Si rien n'a pu filtrer jusqu’ici sur cette affaire, c’est parce qu’elle implique un jeune supérieur à savoir Sa Majesté Sonkwe Djintsa Adrien chef supérieur Batcham. Il était dans une tenue banalisée au moment des faits, habillé en jean’s et casquette sur la tête. Selon notre source, les faits se sont déroulés dans la commune d'arrondissement de Bafoussam 2eme. Sa Majesté Sonkwe Djintsa Adrien s'était rendu dans la ville de Bafoussam pour ses aises dans les milieux de la nuit. Sans doute voulait-il se défouler après une longue journée de travail à la chefferie ? Toujours est-il question que, y étant, il a été aspiré dans des affaires de mœurs à l'origine de cette altercation qui sera suivi d'une bagarre généralisée dans cette boite de nuit située à quelques encablures du camp des sapeurs-pompiers vers l'ancienne mairie rurale. Ce point chaud est bien connu par les habitués du coin. Il s'agit du « snack bar » appartenant à un militaire encore en fonction. Une raison de plus pour plusieurs hommes en tenue de se retrouver dans ce milieu. C'est donc avec ces hommes en tenues que Sa Majesté Sonkwe Djintsa Adrien, chef supérieur de premier degré du groupement Batcham a déclenché la bagarre. Résultat de course, plusieurs bouteilles cassées, des dégâts énormes enregistrés, un militaire grièvement blessé à la tête, puis transporté de toute urgence à l'hôpital régional de Bafoussam de Bafoussam où, il avait suivi des soins intensifs. Sa Majesté qui savait incognito sera interpellé par les éléments de la compagnie de gendarmerie ll de Bafoussam, en patrouille puis conduit et enfermé à la brigade de Lafe Baleng, parce que, dit-on cette compagnie ne dispose pas encore de cellule. C'est alors qu'il va se présenter comme chef supérieur du groupement Batcham aux hommes en tenue quelques heures plus tard, mais après avoir passé plusieurs heures dans la cellule de cette brigade avant d'être sorti de là pour la compagnie. Grâce à plusieurs interventions de certains de ses fils, appelés dans la nuit. Vers 3heures du matin, Sa Majesté sera libérée avant de revenir néanmoins le lendemain se faire entendre.

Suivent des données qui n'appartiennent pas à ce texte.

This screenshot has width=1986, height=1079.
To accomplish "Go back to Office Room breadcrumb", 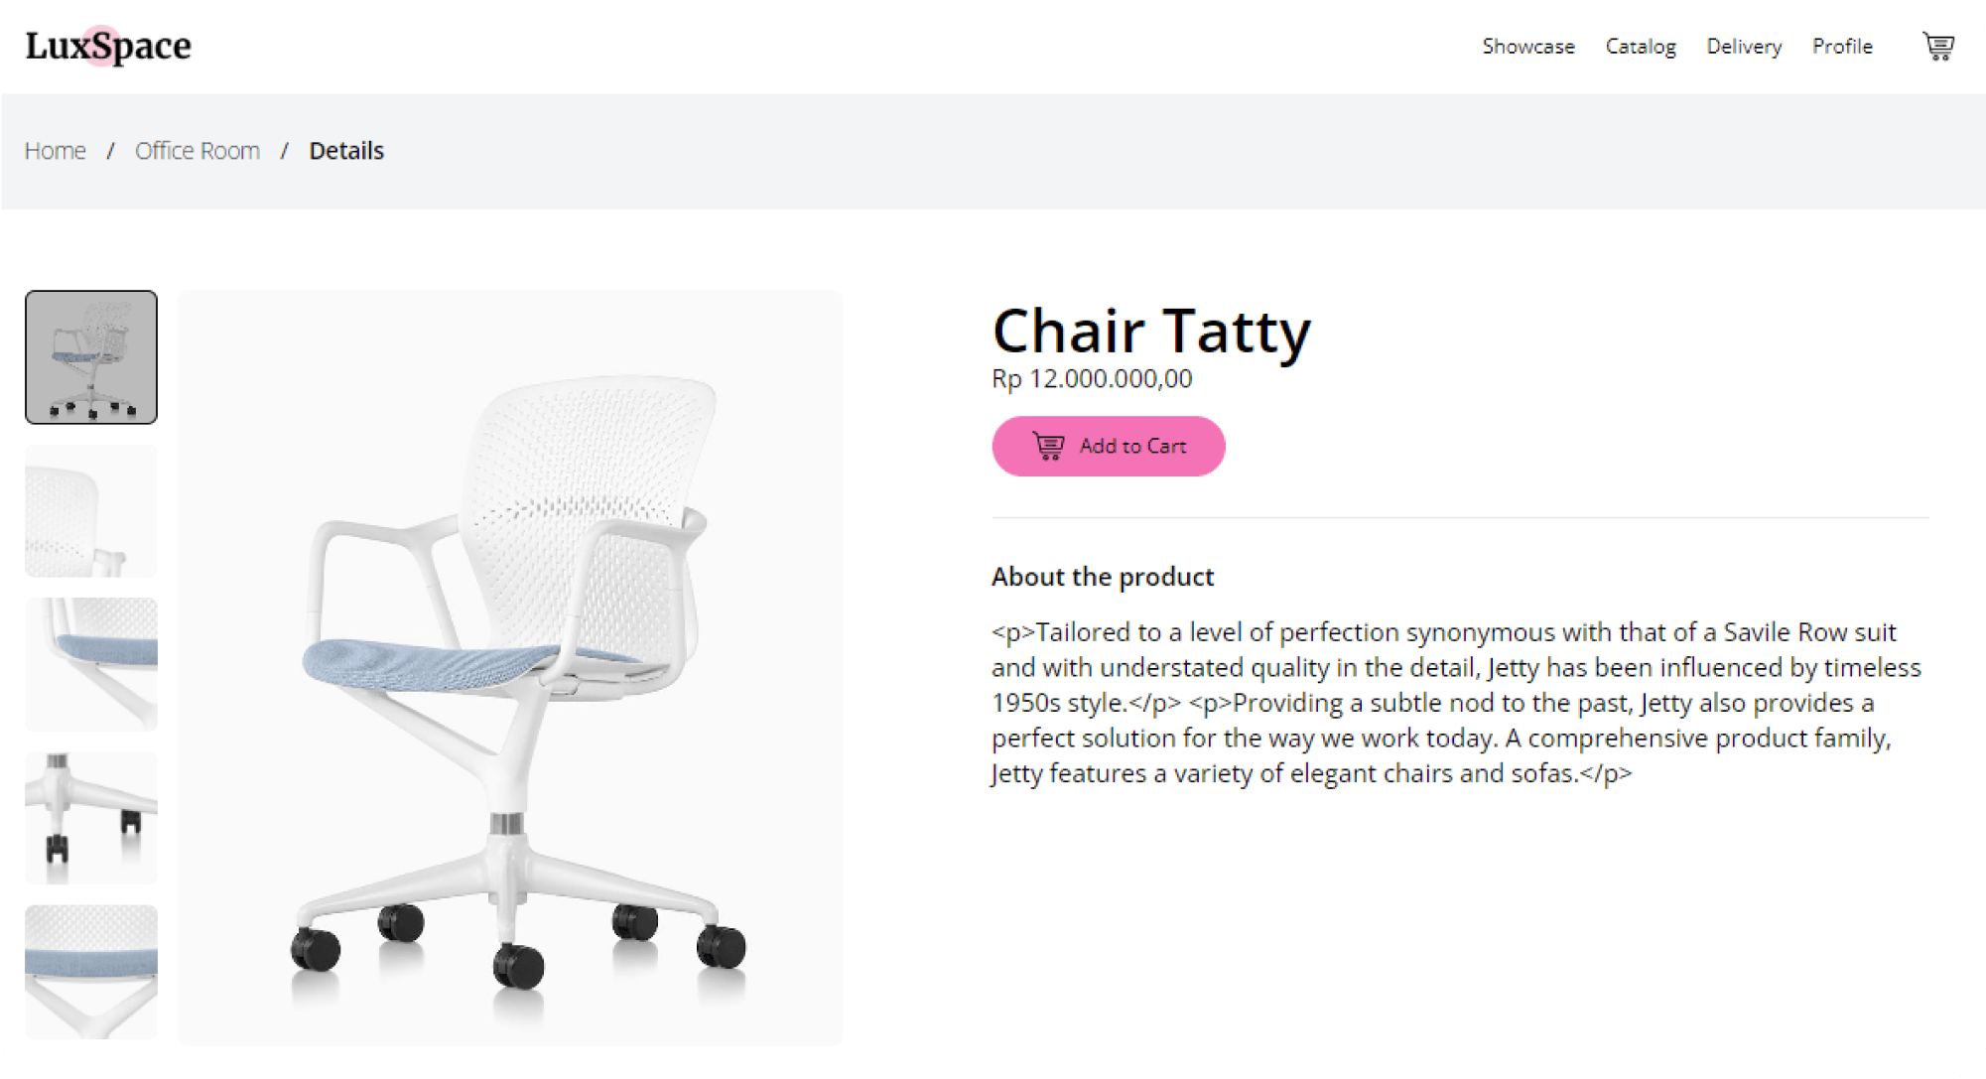I will click(198, 151).
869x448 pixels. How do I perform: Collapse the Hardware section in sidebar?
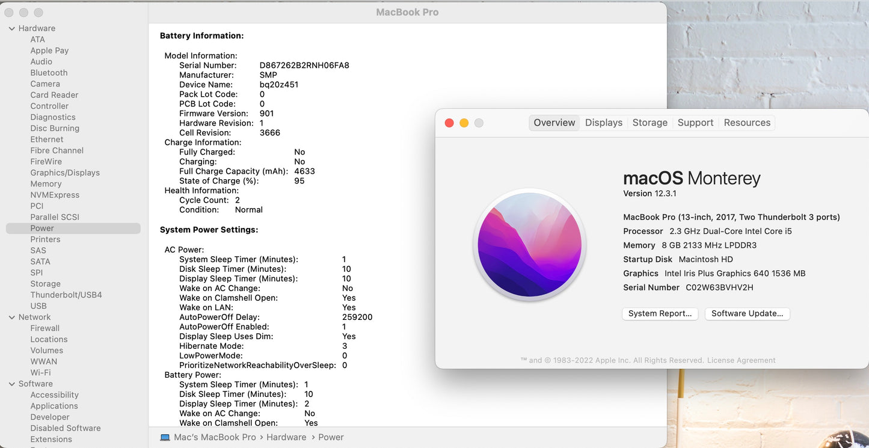(x=12, y=28)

Le sapeur-pompier en question en service au centre de secours des sapeurs-pompiers de Dschang qui avait été grièvement blessé à la tête trouve peu à peu guérison. Par la suite le propriétaire du Snack bar a porté plainte et demande que réparation de ses équipements détruits soit faite. Interrogé sur les faits qui lui sont reprochés, Sa Majesté Sonkwe Djintsa Adrien les a reconnus et plaide pour un arrangement à l’amiable. Pour l'heure, le dossier est pendant à la compagnie. Sauf que plusieurs questions taraudent les esprits. Comment un jeune chef peut se retrouver seul dans un milieu aussi mal famé comme celui-là, sans son chauffeur ou un membre de sa sécurité? S'il lui arrivait un problème grave en pleine nuit, où en serait la République aujourd’hui ? Il n’est pas inutile de rappeler que c’est dans des circonstances similaires que son géniteur aurait trouvé la mort alors qu’il n’avait que 7 ans. Le snack en question a été scellé par le sous-préfet Essono Bodo.

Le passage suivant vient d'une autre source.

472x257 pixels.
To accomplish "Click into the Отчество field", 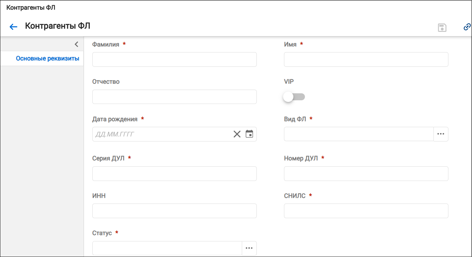I will point(174,97).

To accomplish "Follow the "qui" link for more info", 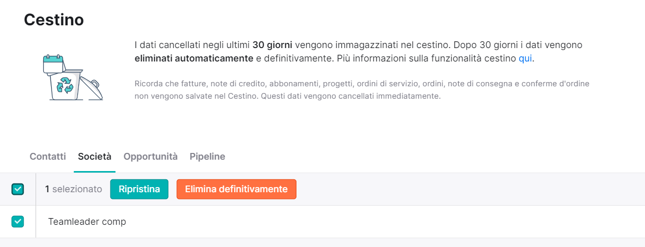I will (525, 58).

Une affaire d’âge de jeunesse
L'on se souvient que lors de sa prise de fonction à la chefferie supérieure Batcham, Sa Majesté Sonkwe Djintsa Adrien invitait les jeunes à un grand sens de responsabilité. Il les invitait à éviter des lieux de luxure, à être des exemples et modèles dans la société en évitant de cultiver, commercialiser, où fumer le cannabis et autres drogues. Il est aujourd’hui face à son miroir.
Reste cependant qu’il ne faut pas trop en faire. Nos investigations montrant que Sa Majesté Sonkwe Djintsa Adrien n'est pas le seul jeune chef à se retrouver dans cette situation. Nombreux de ceux qui sont des modèles aujourd’hui, sénateur, maire et autres sont passés par là quand ils étaient plus jeunes. Ces escapades dangereuses étant le signe d’une révolte de certains jeunes chefs, prisonniers des fers du protocole, à qui certains plaisirs de leur âge leur ont été interdits par les rigueurs des convenances dues à leur rang.